■ **THE TASK**
Only the pictures are to be left out; return the rest of the data exactly as it stands.

[SOURCE INFORMATION Boundary: Start]

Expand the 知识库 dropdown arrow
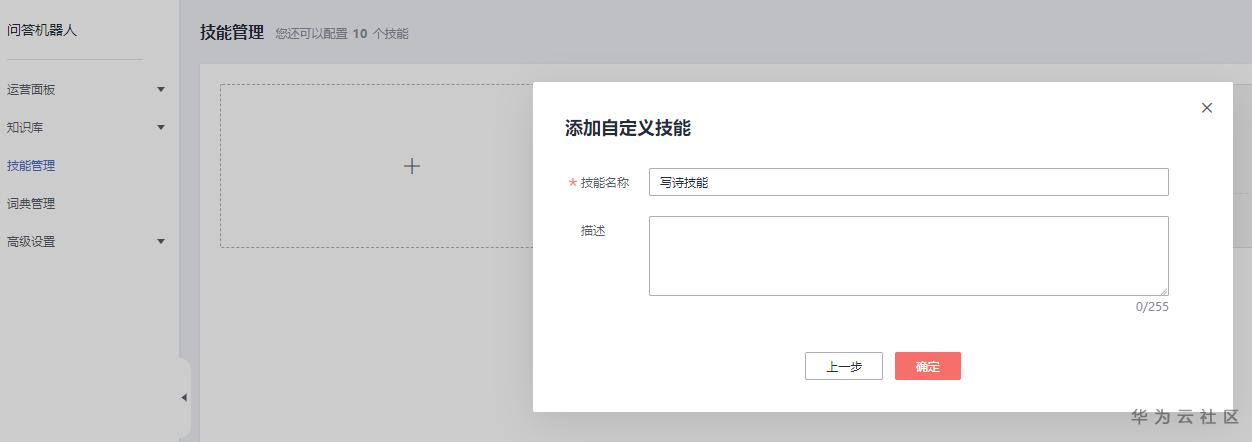The width and height of the screenshot is (1252, 442). 160,128
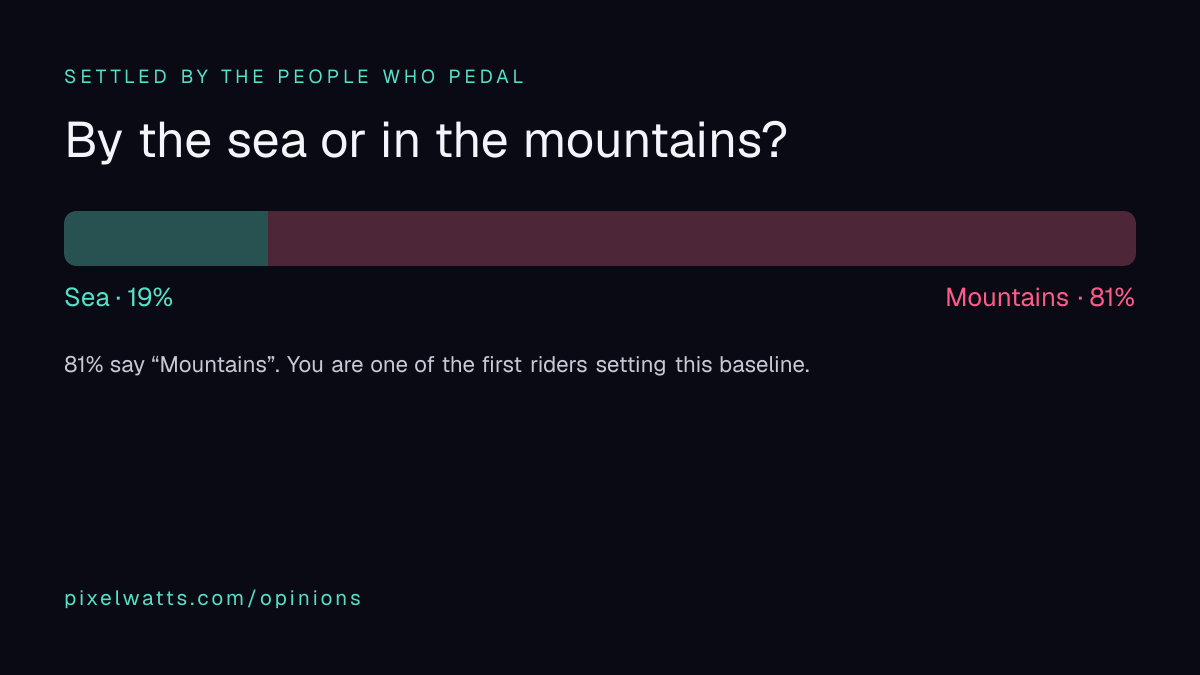Select the pink "Mountains" label below the bar

tap(1007, 297)
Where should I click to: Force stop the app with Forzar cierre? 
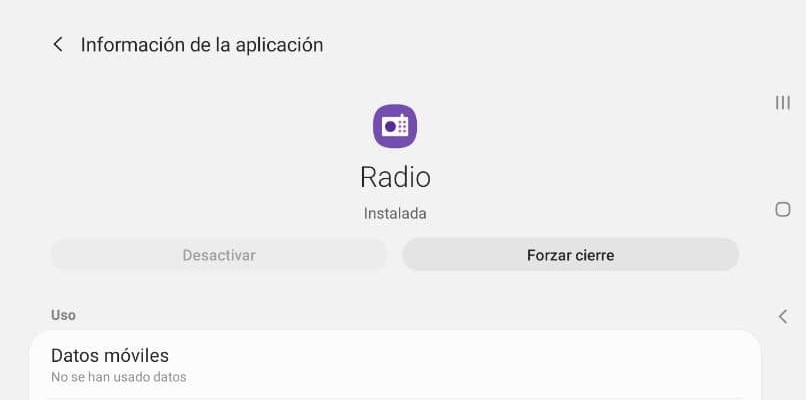point(571,255)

[SOURCE INFORMATION Boundary: End]

■ **RESULT FOR THIS EXERCISE**
Expand the 知识库 dropdown arrow
The width and height of the screenshot is (1252, 442). 160,128
Select the pink "Mountains" label below the bar

tap(1007, 297)
Where should I click to: Force stop the app with Forzar cierre? 
point(571,255)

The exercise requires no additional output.